A starting point for us may be to actually use this criteria for just war. I am certainly willing to concede that Christian ethicists and theologians abiding by this criteria will avoid some unnecessary wars. Yet, Walter Wink pushes us further. Wink proposes that "we terminate all talk of just wars...'just war' sounds too much like 'war is justifiable'...Christians can no more speak of just war than of just rape, or just child abuse, or just massacres."

These suggestions are difficult, but we have seen in our history how very slippery the slope becomes when wars begin to be justified.

3 comments:

Anonymous said...

"It also assumes that tyranny is worse than war; that national sovereignty is essential for national identity and integrity; that the intention of liberating one's people from despotic rule authorizes the use of unloving methods; and that God is so interested in our nation and its political and economic system that everything must be risked to preseve it."

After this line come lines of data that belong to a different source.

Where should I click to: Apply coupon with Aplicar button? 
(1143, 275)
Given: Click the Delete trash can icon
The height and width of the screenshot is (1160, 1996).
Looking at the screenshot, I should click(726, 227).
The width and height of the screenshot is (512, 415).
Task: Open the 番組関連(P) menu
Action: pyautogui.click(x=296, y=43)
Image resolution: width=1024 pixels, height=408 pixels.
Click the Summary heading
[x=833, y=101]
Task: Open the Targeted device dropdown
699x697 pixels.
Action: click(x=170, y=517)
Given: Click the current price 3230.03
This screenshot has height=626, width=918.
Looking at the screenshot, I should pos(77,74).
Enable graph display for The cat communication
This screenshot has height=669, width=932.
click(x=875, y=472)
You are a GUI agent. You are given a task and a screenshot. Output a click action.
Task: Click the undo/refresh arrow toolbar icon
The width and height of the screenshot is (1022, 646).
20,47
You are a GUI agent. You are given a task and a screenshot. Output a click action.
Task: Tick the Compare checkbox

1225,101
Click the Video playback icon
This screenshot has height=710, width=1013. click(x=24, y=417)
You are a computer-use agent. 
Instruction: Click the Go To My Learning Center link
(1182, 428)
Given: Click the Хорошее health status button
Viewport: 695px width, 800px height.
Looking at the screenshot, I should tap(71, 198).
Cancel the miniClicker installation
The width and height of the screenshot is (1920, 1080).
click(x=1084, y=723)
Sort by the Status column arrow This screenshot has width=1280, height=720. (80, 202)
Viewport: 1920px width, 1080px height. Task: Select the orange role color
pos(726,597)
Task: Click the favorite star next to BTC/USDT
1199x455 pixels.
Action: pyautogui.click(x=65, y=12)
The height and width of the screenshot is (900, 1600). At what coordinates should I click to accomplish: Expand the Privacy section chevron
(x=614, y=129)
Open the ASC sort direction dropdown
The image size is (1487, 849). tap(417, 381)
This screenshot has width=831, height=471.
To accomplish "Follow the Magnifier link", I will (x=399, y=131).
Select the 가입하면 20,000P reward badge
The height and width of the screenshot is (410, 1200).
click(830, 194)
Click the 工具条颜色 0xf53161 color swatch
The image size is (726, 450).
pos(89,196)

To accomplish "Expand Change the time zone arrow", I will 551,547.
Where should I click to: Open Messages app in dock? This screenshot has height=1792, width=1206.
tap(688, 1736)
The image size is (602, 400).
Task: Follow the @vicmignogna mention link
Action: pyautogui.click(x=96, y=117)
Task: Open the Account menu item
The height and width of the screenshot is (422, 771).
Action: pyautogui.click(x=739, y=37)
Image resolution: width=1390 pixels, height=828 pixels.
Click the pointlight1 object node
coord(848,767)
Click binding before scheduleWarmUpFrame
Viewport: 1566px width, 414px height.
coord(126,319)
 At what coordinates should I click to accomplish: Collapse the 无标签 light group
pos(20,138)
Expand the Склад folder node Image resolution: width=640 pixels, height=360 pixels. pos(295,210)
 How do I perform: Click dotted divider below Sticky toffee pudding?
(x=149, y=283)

I fail to see anything wrong with those assumptions. And while I don't presume to know about God's interests in our nation, I think that it's perfectly natural (and, yes, rational) for humans to use deadly force to prevent themselves from being cooked en masse in death camps, or being enslaved, or having planes fly into their buildings.

Organizations or nations who perform such acts on us or our allies should have every expectation that they will receive a good old fashioned ass-kicking.

If you'd defend your own family against intruders bent on doing them harm, where's the moral stretch between that and dealing with larger-scale threats on behalf of your country (or society)?

Utopian navel-gazers will only become slaves of the next jihad.

Aggie G said...

I agree with you. Remember that Jesus came in peace. The Jews thought he had come to be a great king but instead said "my kingdom is not of this world." And did he encourage Peter in the garden--no--he healed the soldier's ear and went peacefully--giving a great example of non-violence. Thank you for being a calm, rational, rebuttal to our country's current nationalistic policies.